Down a set today, Coric tore through five straight games to start the second set then served out the set at 15 to force a final set.

The seventh-seeded Croatian broke for a 3-2 lead in the decider.

Though Coric struck just four aces in the match he won a higher percentage of both first and second serves than Raonic. On match point, Coric cracked a forehand crosscourt improving his St. Petersburg record to 7-2.




Empowered by his run to his first Grand Slam quarterfinal at the US Open last month, Coric will play fellow US Open quarterfinalist Andrey Rublev in tomorrow's final.

In a clash of two of tennis' top young talents, Rublev repelled five of six break points defeating Denis Shapovalov 4-6, 6-3, 6-4.

Tennis Express

Rublev raised his record to 33-7 on the season.

The third-seeded Russian, who topped Stefanos Tsitsipas to win Hamburg on red clay last month, will play for his fourth title of the season tomorrow.

At the outset, Shapovalov struck with more depth and conviction.

Shapovalov swept forward with a pair of fine stretch backhand volleys gaining double break point in the crucial seventh game.
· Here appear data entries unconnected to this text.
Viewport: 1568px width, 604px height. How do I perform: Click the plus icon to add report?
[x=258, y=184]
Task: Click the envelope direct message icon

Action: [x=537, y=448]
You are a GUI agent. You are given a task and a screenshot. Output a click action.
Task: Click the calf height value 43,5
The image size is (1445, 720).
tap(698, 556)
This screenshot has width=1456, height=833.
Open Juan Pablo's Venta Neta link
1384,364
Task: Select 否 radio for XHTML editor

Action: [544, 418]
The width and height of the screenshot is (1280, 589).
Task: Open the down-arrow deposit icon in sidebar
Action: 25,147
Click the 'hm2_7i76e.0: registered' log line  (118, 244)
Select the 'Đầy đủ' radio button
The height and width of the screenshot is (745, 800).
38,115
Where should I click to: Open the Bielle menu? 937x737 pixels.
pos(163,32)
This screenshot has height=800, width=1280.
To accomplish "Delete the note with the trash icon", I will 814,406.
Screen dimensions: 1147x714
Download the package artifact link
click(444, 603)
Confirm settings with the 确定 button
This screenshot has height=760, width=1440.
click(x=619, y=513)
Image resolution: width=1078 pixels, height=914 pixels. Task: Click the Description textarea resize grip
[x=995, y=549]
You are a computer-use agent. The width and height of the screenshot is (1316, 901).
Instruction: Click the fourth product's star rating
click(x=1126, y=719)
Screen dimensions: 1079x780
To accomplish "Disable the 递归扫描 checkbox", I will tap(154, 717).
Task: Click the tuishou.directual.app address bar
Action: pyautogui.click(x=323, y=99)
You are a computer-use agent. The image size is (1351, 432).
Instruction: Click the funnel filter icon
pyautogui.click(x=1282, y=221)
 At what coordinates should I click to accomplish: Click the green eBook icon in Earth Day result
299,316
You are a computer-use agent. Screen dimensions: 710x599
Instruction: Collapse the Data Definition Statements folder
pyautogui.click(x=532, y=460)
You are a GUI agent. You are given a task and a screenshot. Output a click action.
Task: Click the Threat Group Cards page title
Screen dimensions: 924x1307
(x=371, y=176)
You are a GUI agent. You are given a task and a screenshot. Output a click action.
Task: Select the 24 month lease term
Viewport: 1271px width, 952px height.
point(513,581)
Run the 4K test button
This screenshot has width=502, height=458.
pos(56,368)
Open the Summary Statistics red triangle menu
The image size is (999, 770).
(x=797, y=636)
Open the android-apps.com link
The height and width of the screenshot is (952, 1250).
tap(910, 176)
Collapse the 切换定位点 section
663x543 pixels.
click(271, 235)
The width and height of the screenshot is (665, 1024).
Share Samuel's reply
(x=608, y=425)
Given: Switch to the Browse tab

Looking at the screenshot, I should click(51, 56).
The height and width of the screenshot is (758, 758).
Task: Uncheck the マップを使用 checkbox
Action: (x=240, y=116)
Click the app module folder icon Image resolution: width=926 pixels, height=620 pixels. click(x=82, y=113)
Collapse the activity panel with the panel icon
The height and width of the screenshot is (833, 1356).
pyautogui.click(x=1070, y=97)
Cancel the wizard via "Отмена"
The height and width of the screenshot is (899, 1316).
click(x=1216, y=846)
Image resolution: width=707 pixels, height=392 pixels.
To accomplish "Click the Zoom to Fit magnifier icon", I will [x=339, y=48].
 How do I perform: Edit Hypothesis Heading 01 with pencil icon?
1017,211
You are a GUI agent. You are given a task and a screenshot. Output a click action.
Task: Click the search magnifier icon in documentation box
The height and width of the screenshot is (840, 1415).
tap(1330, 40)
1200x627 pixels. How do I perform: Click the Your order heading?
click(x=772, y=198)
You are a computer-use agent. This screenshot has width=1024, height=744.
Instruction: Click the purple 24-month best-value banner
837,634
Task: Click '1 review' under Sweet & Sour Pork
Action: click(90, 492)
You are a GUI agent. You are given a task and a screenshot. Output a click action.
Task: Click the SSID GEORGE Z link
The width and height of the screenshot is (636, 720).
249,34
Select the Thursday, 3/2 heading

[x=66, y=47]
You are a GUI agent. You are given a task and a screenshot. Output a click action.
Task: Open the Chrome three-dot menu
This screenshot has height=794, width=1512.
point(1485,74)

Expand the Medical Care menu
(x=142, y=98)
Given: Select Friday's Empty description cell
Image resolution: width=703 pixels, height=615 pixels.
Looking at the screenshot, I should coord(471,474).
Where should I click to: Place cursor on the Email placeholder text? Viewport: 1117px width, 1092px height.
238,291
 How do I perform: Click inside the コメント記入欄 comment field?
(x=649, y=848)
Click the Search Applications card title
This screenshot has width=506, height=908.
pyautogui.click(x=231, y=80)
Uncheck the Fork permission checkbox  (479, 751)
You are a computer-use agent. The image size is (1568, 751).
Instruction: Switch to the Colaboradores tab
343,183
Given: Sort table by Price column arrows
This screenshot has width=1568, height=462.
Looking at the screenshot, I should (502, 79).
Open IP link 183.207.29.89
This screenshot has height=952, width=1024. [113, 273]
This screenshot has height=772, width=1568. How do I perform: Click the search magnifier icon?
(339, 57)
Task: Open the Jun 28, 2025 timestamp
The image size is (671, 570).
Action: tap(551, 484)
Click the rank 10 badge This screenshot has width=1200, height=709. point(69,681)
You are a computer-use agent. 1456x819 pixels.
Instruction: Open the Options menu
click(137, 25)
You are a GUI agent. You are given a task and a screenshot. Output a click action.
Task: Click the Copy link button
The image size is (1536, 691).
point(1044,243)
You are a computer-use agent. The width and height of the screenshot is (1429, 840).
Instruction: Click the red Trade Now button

Rublev showed his class repelling the second break point with a crackling running forehand pass and a clenched fist.

The Canadian kept cranking his forehand with menacing intentions. Firing a forehand winner down the line, Shapovalov earned another break point. This time, he cornered the Russian on the backhand side and drilled another forehand winner breaking for 4-3.

A dropping serve, a raging Rublev smashed his water bottle and spent some of the ensuing changeover wiping up the water from the blue court. Clean-up time prompted a near four-minute delay before Shapovalov stepped up to serve, but did not let the delay slow his roll.

Serving for the set, Shapovalov rocketed some heavy serves to close out the 45-minute opening set at 15.


US Open quarterfinalist Shapovalov was his own worst enemy squandering a 40-love lead and dumping four double faults as he gifted the break and a 3-1 second-set lead to Rublev.

The Russian held firm forcing the decider.

Three games into the third set, a loud fan started clapping as Shapovalov was about to serve. On break point, Rublev ripped a return right near the baseline forcing a framed error to break for 3-2.

Incensed by the unruly fan, Shapovalov began walking toward the man yelling “Get out! Get out!” before chair umpire Richard Hague told the Canadian “I’ll take care of it.”

Rublev exploited the interruption backing up the break for 4-2 and eventually closed the set.

The 10th-ranked Russian won 12 of the final 14 points played on his serve to even his career head-to-head with Shapovalov at 2-2.




Rublev has not dropped a set in three prior meetings vs. Coric as he continues his quest to lock down a spot in the elite eight of the ATP Finals in London next month.